Question

The energy of photon of wavelength λ is:
A.) \[\dfrac{c\lambda }{h}\]
B.) \[\dfrac{h\lambda }{c}\]
C.) \[\dfrac{hc}{\lambda }\]
D.) \[\dfrac{\lambda }{hc}\]

Answer 1

Hint: Photon is a discrete particle of light and travels with the velocity of light. Use this concept and apply it in the formula for energy-frequency relationship, also known as Plank’s-Einstein relation. Also use the frequency-wavelength relationship. As the options are given in terms of Planck's constant, wavelength and speed of light.

Formula used: Formula for Planck’s-Einstein relation
\[\text{E=h}\nu \]
Formula for wavelength-frequency relationship:
\[\nu \lambda =c\]

Complete step by step answer:
Photon is a discrete particle and has no mass. Light transports energy and this energy is proportional to the square of amplitude of the electric field of the light wave. This energy when it reaches the receiving end is not in continuous form but in discrete form and hence photons are discrete in nature. Thus, photons are the light particles.
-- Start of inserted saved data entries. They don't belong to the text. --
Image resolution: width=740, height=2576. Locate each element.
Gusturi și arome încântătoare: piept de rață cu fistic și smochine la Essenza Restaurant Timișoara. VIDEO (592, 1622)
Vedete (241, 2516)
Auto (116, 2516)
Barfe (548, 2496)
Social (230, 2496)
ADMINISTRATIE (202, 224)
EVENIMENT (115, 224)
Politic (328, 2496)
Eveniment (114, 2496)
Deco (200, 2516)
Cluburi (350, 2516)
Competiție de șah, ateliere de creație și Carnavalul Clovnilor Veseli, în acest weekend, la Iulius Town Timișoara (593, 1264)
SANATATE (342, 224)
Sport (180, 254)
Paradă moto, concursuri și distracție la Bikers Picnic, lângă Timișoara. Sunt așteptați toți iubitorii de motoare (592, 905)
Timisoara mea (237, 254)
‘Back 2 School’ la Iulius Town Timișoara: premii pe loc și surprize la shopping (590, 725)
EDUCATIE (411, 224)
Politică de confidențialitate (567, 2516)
There are few characteristics of photons:

A. They travel with the speed of light.
B. They are electrically neutral.
C. They are massless.
D. They can be created and even be destroyed.

Planck-Einstein relation determines the relation between the energy of each packet also known as quanta of light, the frequency of light and Planck's constant. The following relation holds:
\[\text{E=h}\nu \]… (1)
Where, E is the energy of each quanta, measured in Joules; \[\nu \] is the frequency, measured in Hertz; c is the velocity of light; h is called as Planck’s constant whose value is \[h=\text{ }6.626\text{ }\times \text{ }{{10}^{-34}}\text{ }Js\] .
If λ is the wavelength of light wave, we know the relationship of wavelength with frequency:
\[\nu \lambda =c\] .
Therefore equation (1) becomes:
\[\text{E=}\dfrac{\text{hc}}{\lambda }\]
From this photon energy equation, we can infer that the energy of a photon is always inversely related to the wavelength of the wave. Hence, the shorter the wavelength, the more the energy of the photon particle and if the wavelength of wave is longer, then the photon energy is higher.
Therefore, the correct answer is option B.

Note: This question can be analysed by dimensional analysis as well. That is if the dimensions, or even units of the quantities are known, the option with the dimension matching the quantity in the question is correct. For example, the unit of h is Js, $\lambda $ is m and c is m/s. Only option C. gives the units as J (Joules).